**WHAT THIS EXERCISE ASKS**
**1)** In the article about the film's long journey to theaters, replace "Robert Rodriguez" with "the director" and write out the passage starting with "The director, star, and" and going on through "and its sequels).".
**2)** According to the article on the film's long road to the screen, in what year was the manga Battle Angel Alita first published?
**3)** Write the next part of the article about the making of Alita: Battle Angel, picking up after its final sentence.

**EXTRACTED TEXT**
Why Alita: Battle Angel Took 16 Years to Come to the Screen

The director, star, and producer of Alita: Battle Angel discuss the movie’s long road to theaters.

It’s taken 16 years or more, but producers James Cameron and Jon Landau have finally brought Cameron’s longstanding dream project Alita: Battle Angel to the screen. Based on the manga Battle Angel Alita (a.k.a. Gunnm) first published in 1990, Alita was first announced by Cameron as a film in 2003 and has gone through a long development process before finally getting to the screen under the direction of Robert Rodriguez (Cameron co-wrote the script and produced, but was unable to direct because of his commitments to Avatar and its sequels).

“It is so rewarding when a project takes this long to come to fruition, and we are so thankful for the people that we got to collaborate with on this,” says Landau. “Because filmmaking is a collaborative art form, and to be able to share this creation that came all together today, with the technology we have and the in-cinema big screen experience, and the actress driving the heart of the movie…it fulfilled every dream we had.”

**SOURCE DATA**

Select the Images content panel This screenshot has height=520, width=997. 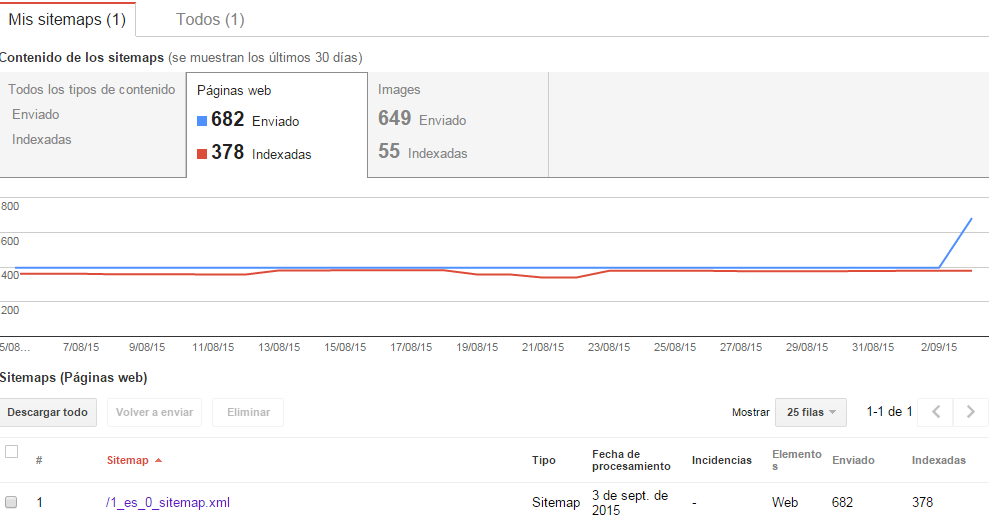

**TASK-BY-TASK OUTPUTS**
**1)**
The director, star, and producer of Alita: Battle Angel discuss the movie’s long road to theaters.

It’s taken 16 years or more, but producers James Cameron and Jon Landau have finally brought Cameron’s longstanding dream project Alita: Battle Angel to the screen. Based on the manga Battle Angel Alita (a.k.a. Gunnm) first published in 1990, Alita was first announced by Cameron as a film in 2003 and has gone through a long development process before finally getting to the screen under the direction of the director (Cameron co-wrote the script and produced, but was unable to direct because of his commitments to Avatar and its sequels).

**2)** 1990

**3)**
Alita tells the story of the title cyborg, who is literally left on a trash heap in the far future dystopian metropolis known as Iron City. Her remains are discovered by Dr. Dyson Ido (Christoph Waltz), who rebuilds her body, reactivates her human brain and christens her Alita after his deceased daughter. Her memories inaccessible, Alita learns that she does possess the strength and fighting skills to become a Hunter-Warrior who tracks rogue cyborgs — which puts her on the radar of the sinister Vector (Mahershala Ali) and the monstrous cyborgs in his employ.

“I like how emotional she is, I like how multi-dimensional she is, she’s dynamic in a way that’s a true representation of how women really are,” says Rosa Salazar about the role, which utilized extensive CG and motion capture to transform the actress into a faithful rendition of the cyborg. “To me it seems realistic that she has so many levels, and really had so much to give. I think young women should take away the fact that within all of them, there is a hero…(but) more than that, this is a relatable protagonist that anyone can get behind, that anyone can take that message away from.”

For Rodriguez, the director best known for the scrappy independent spirit and self-contained jack-of-all-trades esthetic that has guided all his films from his $7,000 debut, El Mariachi, to his noirish Sin City comics adaptations, bringing Alita to the screen as Cameron first envisioned it was a brand new challenge for him.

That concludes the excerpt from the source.